Finance minister Arun Jaitley on Monday pitched for the Reserve Bank of India (RBI) to cut interest rates to boost growth as inflation, especially food inflation, has moderated in the last few months and global fuel prices have eased to four-year lows.
“Therefore, if RBI, which is highly professional organization, in its wisdom decides to bring down the cost of capital, it will give a good fillip to the Indian economy,” he said at the Citi Investor Summit “India – Poised for Higher Growth” in Delhi on Monday.
Inflation measured by the wholesale price index has fallen to a five-year low of 1.77% in October. The consumer price index, which tracks prices consumers actually pay at shop counters, too, has fallen to a three-year low of 5.52% in October.
This has led to a chorus of demands from industry for a rate cut to spur an economic recovery following two years of sub-5% GDP growth. RBI governor Raghuram Rajan has kept the repo rate, which, in effect, is the base rate that banks use to set their lending rates, unchanged at 8% since January. He will unveil his next policy on December 2.
But RBI is an autonomous body and has full independence on deciding rates. RBI deputy governor SS Mundra, who was also present at the function, said the central bank would revise rates, “but not on popular demand.

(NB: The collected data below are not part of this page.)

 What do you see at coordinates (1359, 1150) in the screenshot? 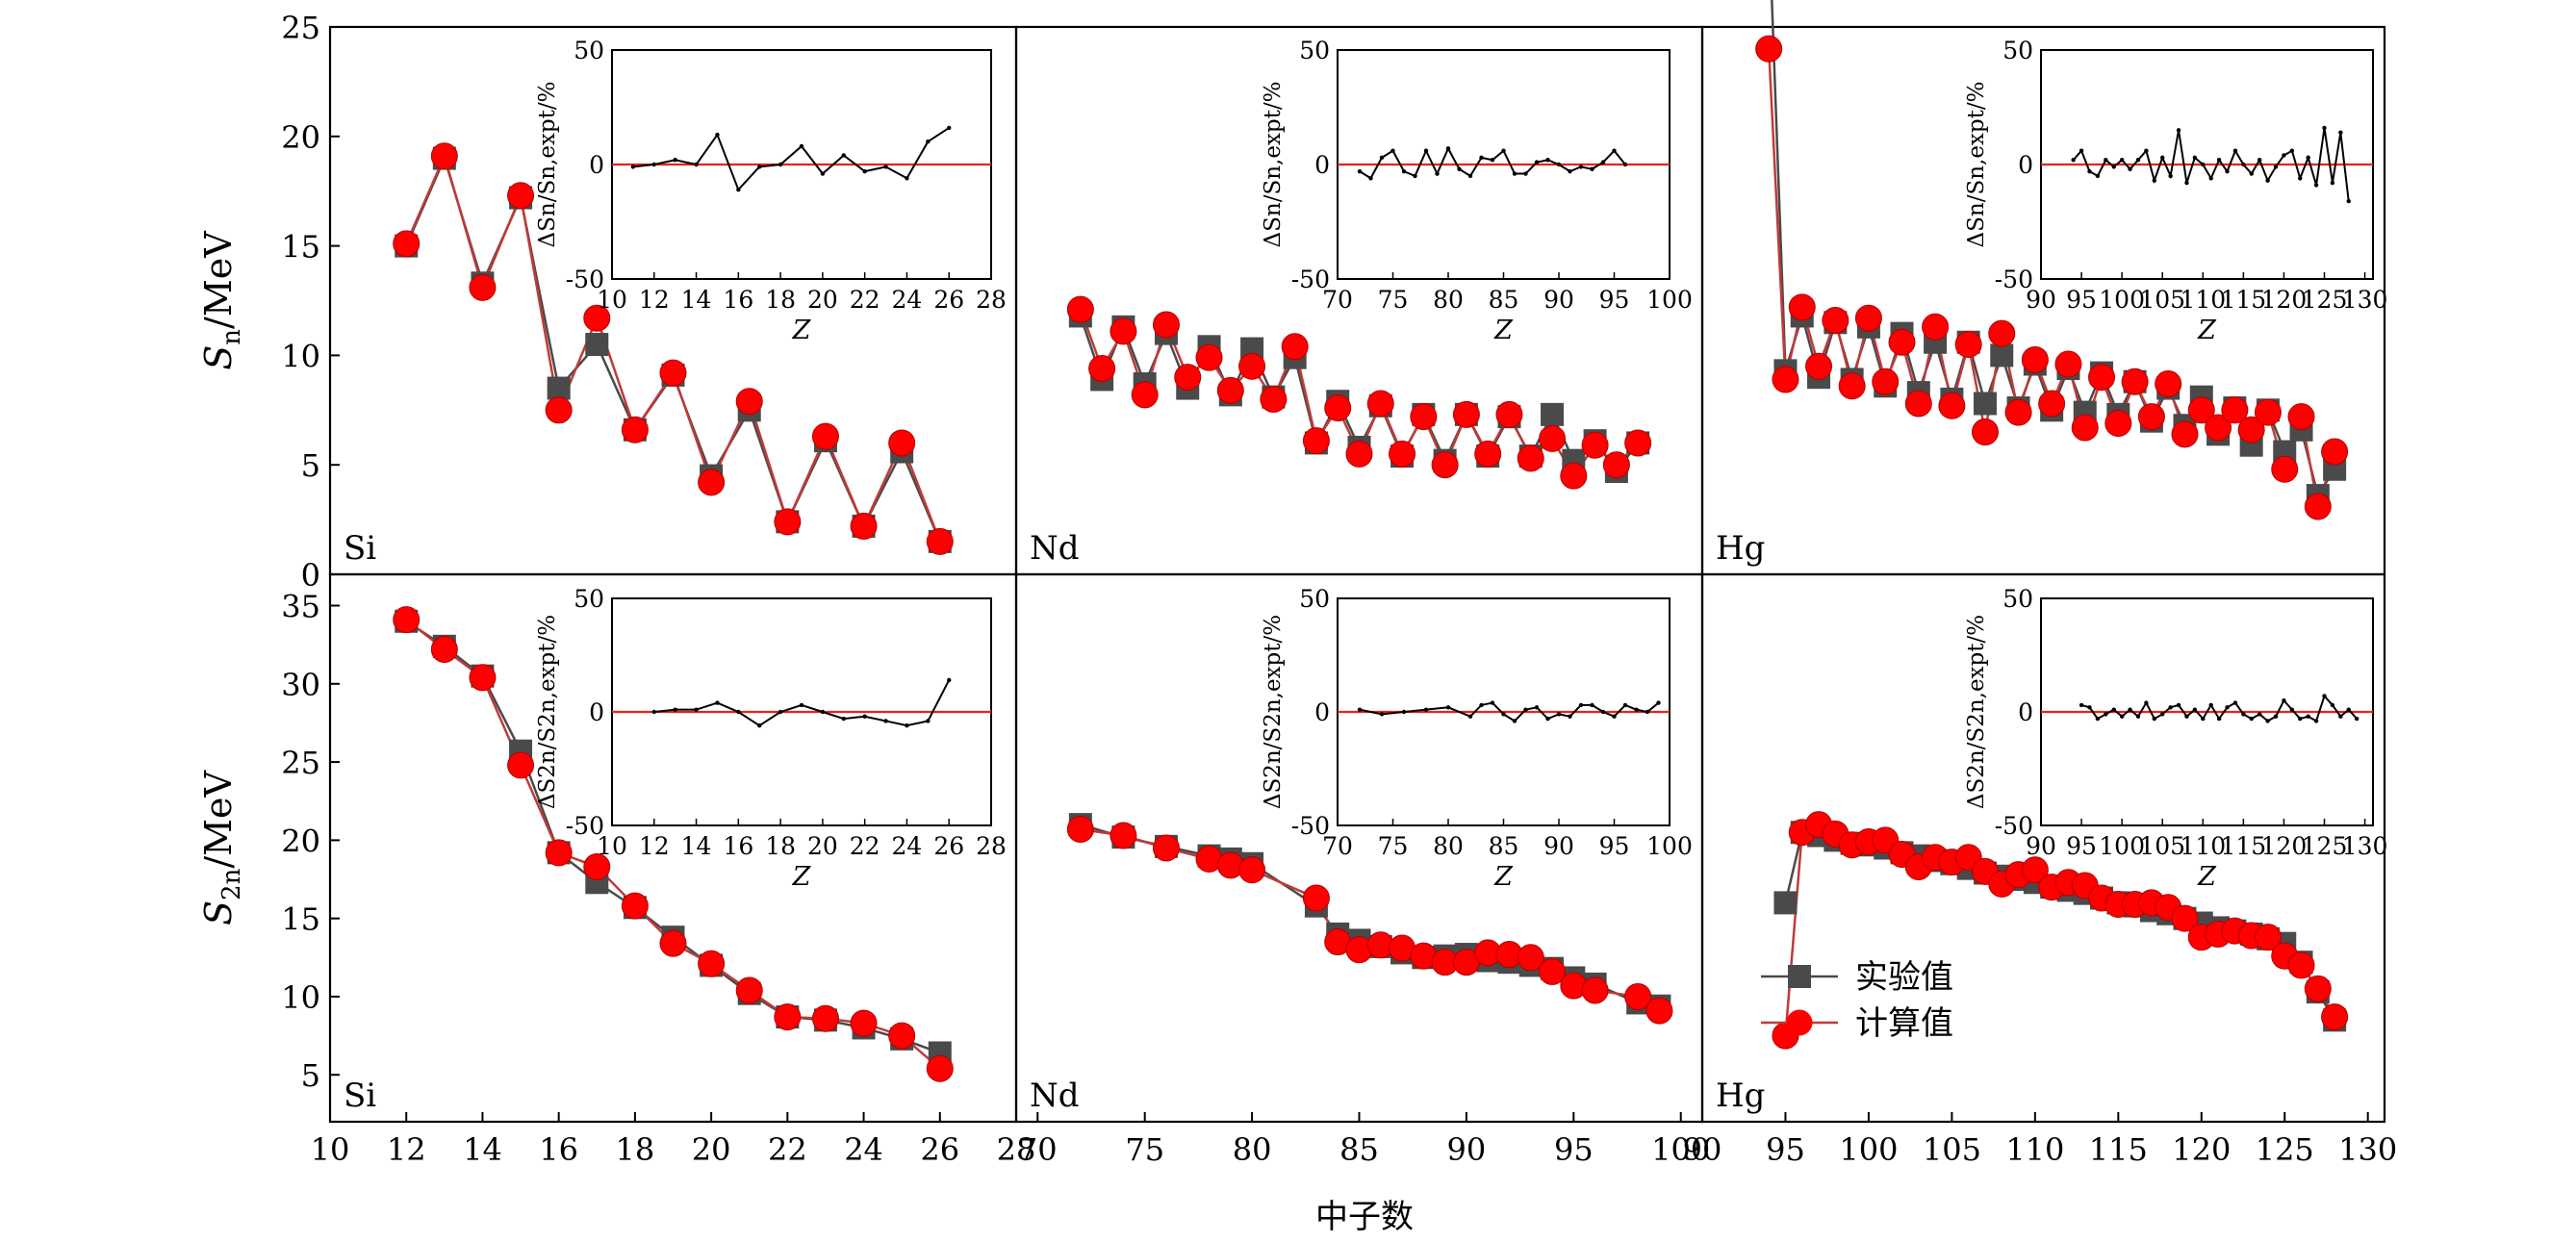
I see `x-tick-label: 85` at bounding box center [1359, 1150].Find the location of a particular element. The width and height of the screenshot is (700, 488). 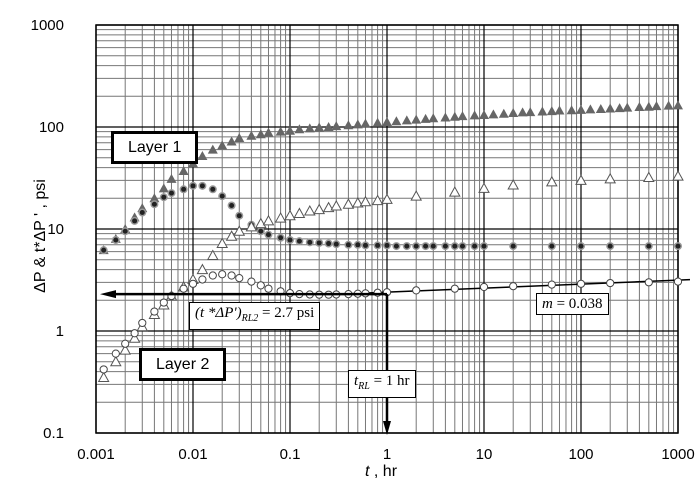

guide-arrows is located at coordinates (246, 362).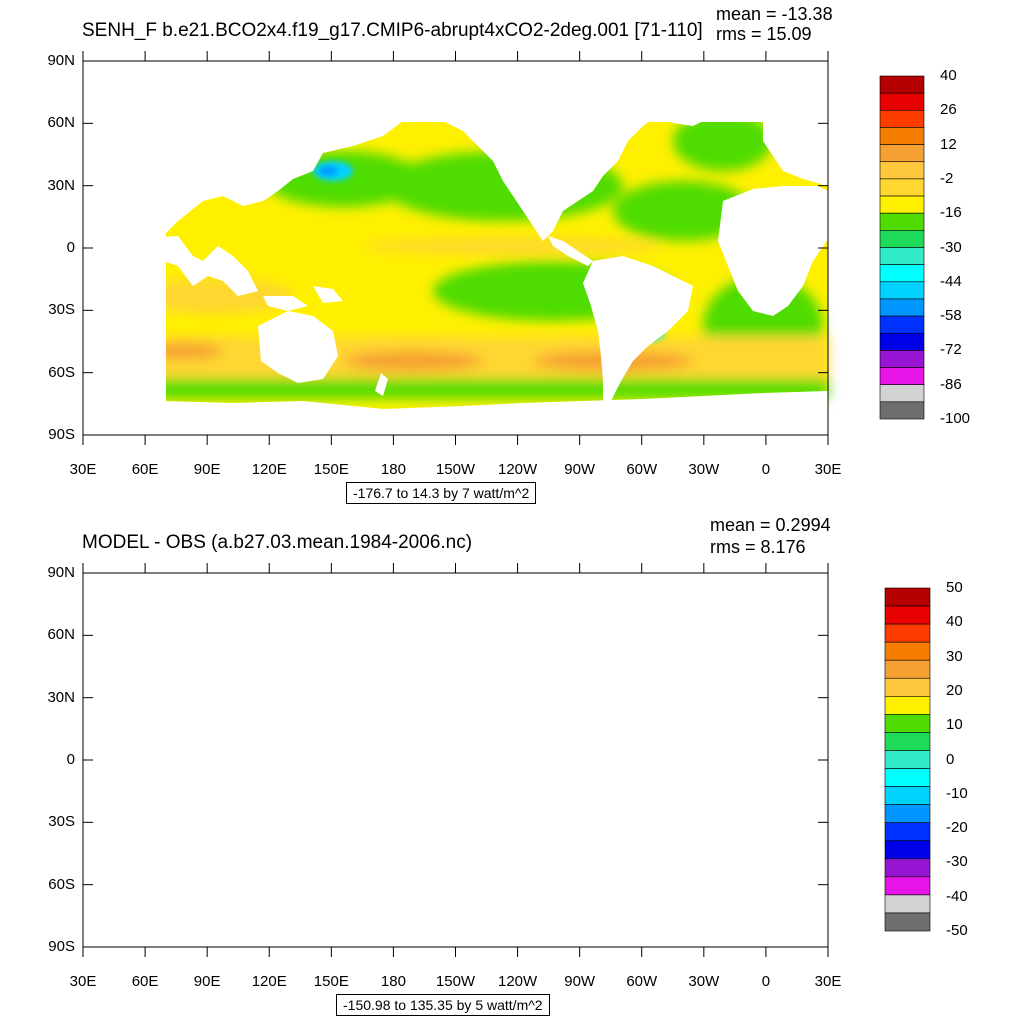 Image resolution: width=1024 pixels, height=1024 pixels. Describe the element at coordinates (580, 982) in the screenshot. I see `panel2-xtick-label: 90W` at that location. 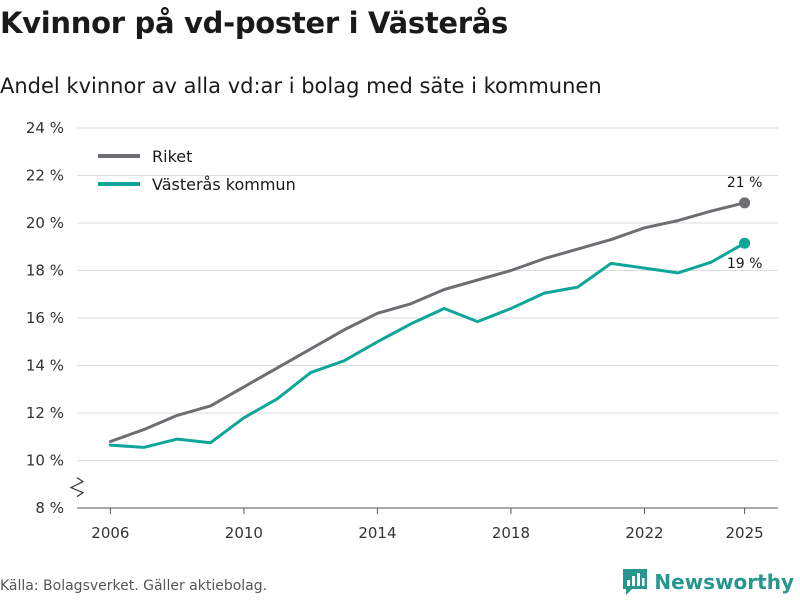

It changes when there is a clear conviction.”
At a different function Mundra told reporters that RBI will take into account various economic parameters while deciding on the interest rate in its next policy.
At the Citi function, Jaitley assured investors that the NDA government, which has taken several measures to boost growth in the infrastructure sector, would take unveil more reforms in the near future and called for large investments from domestic and foreign investors.
“I hope the Goods and Services Tax Bill and the Insurance Laws (Amendment) Bill would be taken up in the forthcoming winter session of Parliament,” he said.